Testo selezionato »
.....
Davanti al mistero della visione mi(s)tica ogni presunzione di interpretazione univoca appare vana e goffa. Per questo, intendo comporre questa breve riflessione in parte come un mosaico di citazioni di altri autori, consapevole di come le scintille di verità possano disseminarsi in differenti intuizioni.
Innanzitutto, ha ragione Davide D’Alessandro quando scrive sul Blog de Il Foglio: “Lavorare sul mito, coglierne ogni singolo dettaglio, giungere al centro (se esiste un centro) del suo significato, è arte riservata a pochi”. Tre menti anticonformiste (Ovidio, Giordano Bruno e Pierre Klossowski), di tempi e stature diverse, hanno riflettuto su uno dei miti più ambigui, feroci e illuminanti della tradizione greca: Atteone, sorpreso a spiare Diana, nuda durante un bagno in una grotta, viene dalla dea tramutato in cervo e quindi sbranato dai suoi stessi cani.
L’occasione di riflettere su questa potente e crudele allegoria è doppia: la chiusura della mostra alle Scuderie del Quirinale, Ovidio. Amori, miti e altre storie, esaltante dal punto di vista della ricchezza iconografica; la pubblicazione, il 24 Gennaio, dell’audiolibro Le Metamorfosi di Ovidio lette e tradotte da Vittorio Sermonti (Emons): un’interpretazione dotta e godibile delle mutazioni poetiche (nell’elegante definizione dello stesso coltissimo interprete) “scandite da scarti di timbro, aritmie, modulazioni, tracciate talora da un’ironia micidiale, sull’orlo talora del gossip; dove però ad ogni passo può spalancarsi il crepaccio della tragedia”.
.....
Materiale fornito »
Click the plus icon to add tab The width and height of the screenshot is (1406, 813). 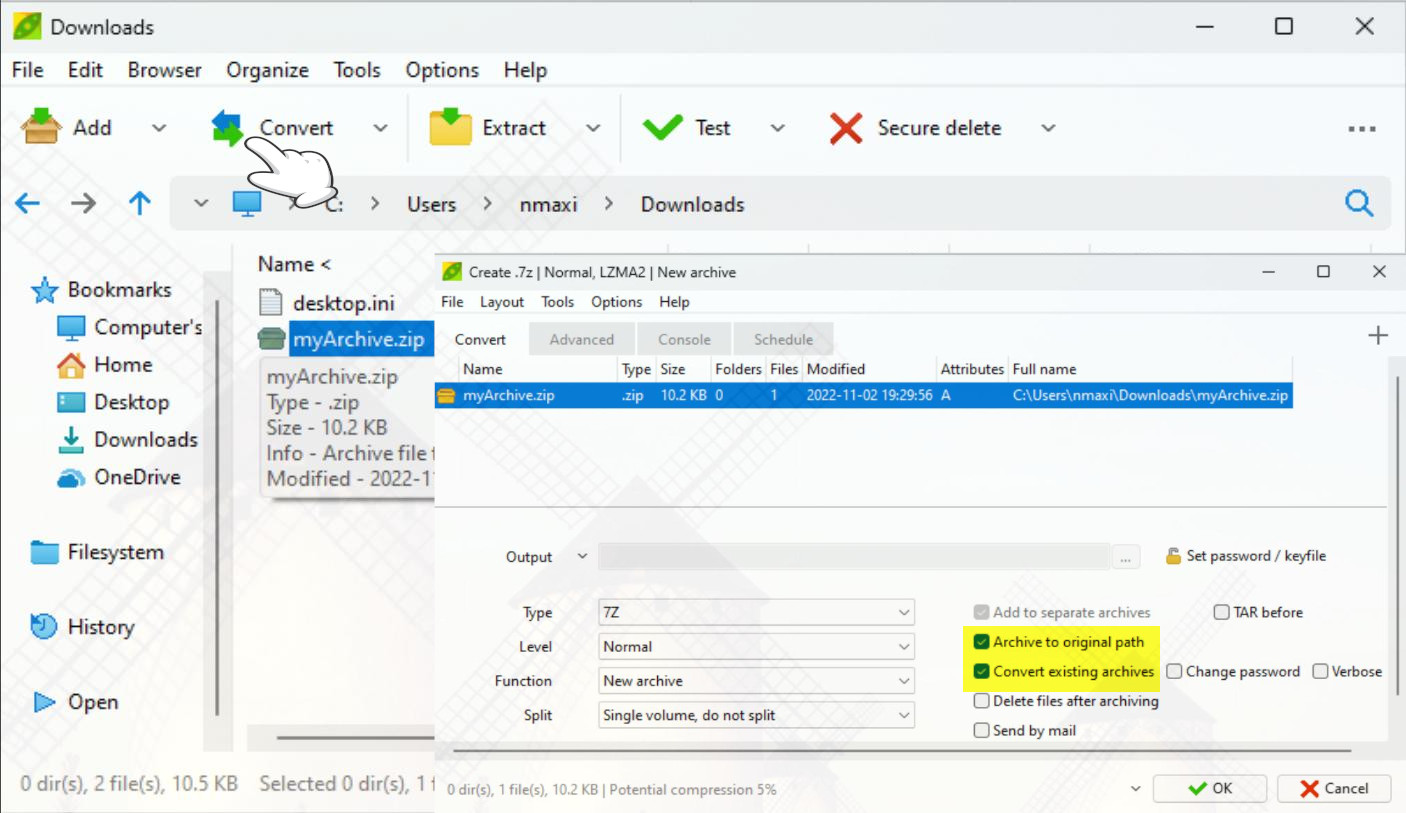1377,336
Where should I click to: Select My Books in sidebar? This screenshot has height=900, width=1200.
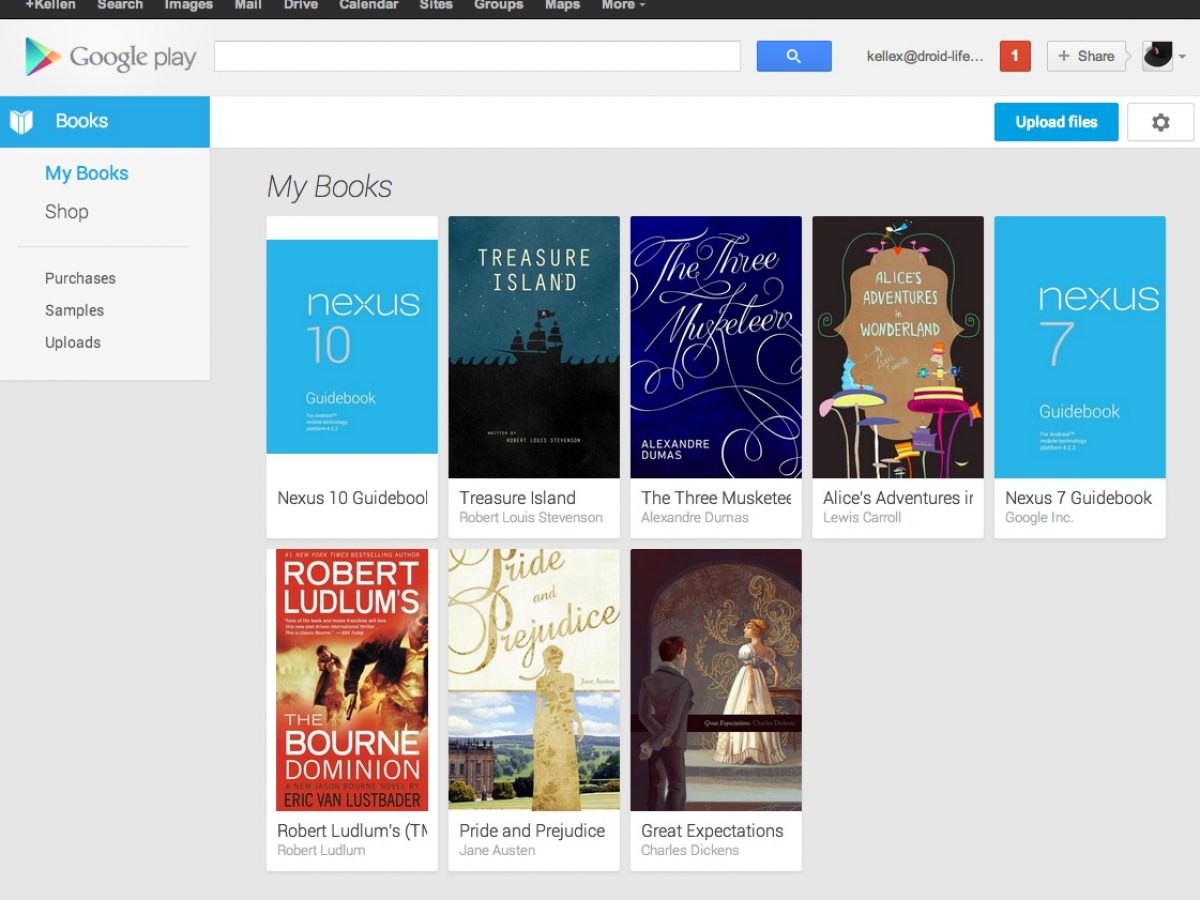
.....
Consegna »
Rispondere alle seguenti domande sul testo dedicato al mito di Atteone.
(a) In quale animale Diana tramuta Atteone?
(b) Quali tre autori hanno riflettuto su questo mito?
(c) In quale data è stato pubblicato l'audiolibro delle Metamorfosi letto e tradotto da Vittorio Sermonti?

Soluzione svolta »
(a) In un cervo.
(b) Ovidio, Giordano Bruno e Pierre Klossowski.
(c) Il 24 Gennaio.